- _AIM OF THE TASK_: Copy the records from the line with "Identify the location" up to and including the line with "(1554, 271).", requests included, and scale every coordinate in the answers by 2.2, rounding to whole numbers with halves going up. Leave the numbers in the requests unchanged, and omit the pictures from your reply.
(RECORDS PROVIDED)
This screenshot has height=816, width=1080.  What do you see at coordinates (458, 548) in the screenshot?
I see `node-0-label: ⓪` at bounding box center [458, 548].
(End RECORDS PROVIDED)
(RECORDS PROVIDED)
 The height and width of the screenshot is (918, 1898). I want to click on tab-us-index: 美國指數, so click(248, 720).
(End RECORDS PROVIDED)
(RECORDS PROVIDED)
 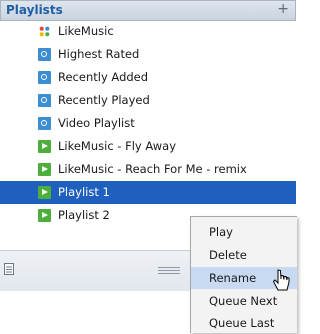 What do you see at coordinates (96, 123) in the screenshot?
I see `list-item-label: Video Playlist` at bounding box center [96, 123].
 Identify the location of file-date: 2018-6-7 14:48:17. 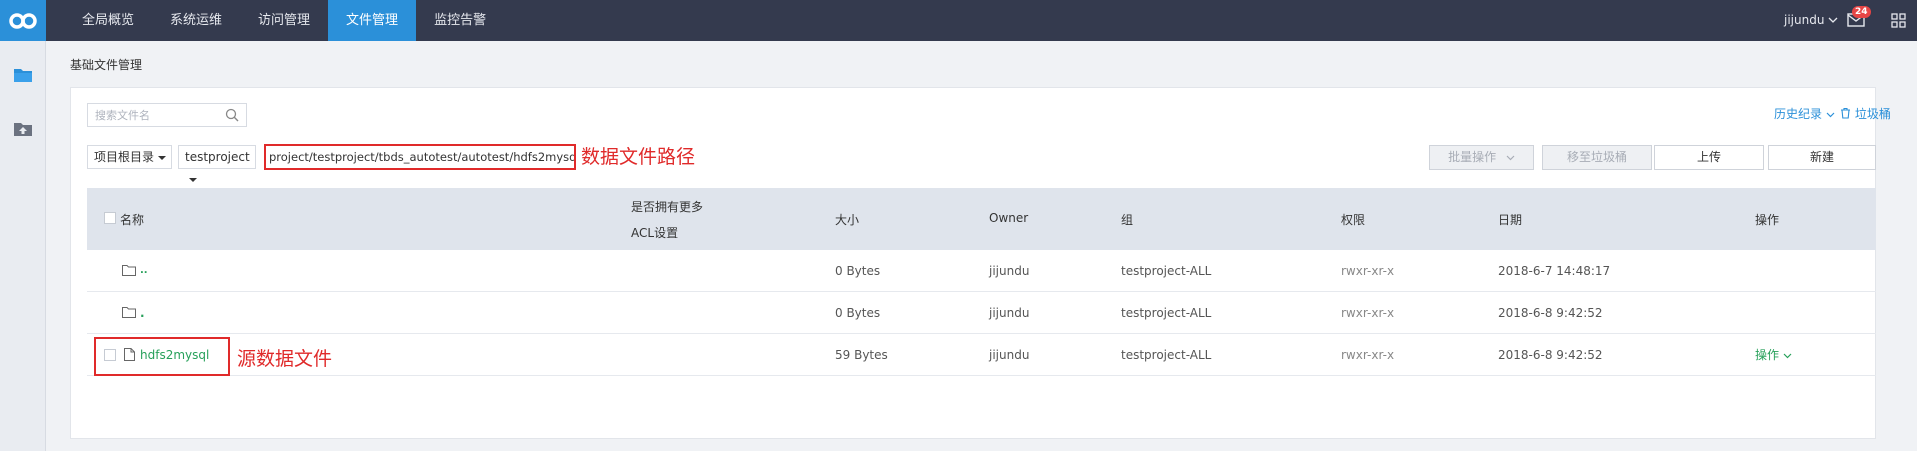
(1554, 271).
(End RECORDS PROVIDED)
- _WRITTEN ANSWER_:
 Identify the location of file-date: 2018-6-7 14:48:17. 
(3419, 596).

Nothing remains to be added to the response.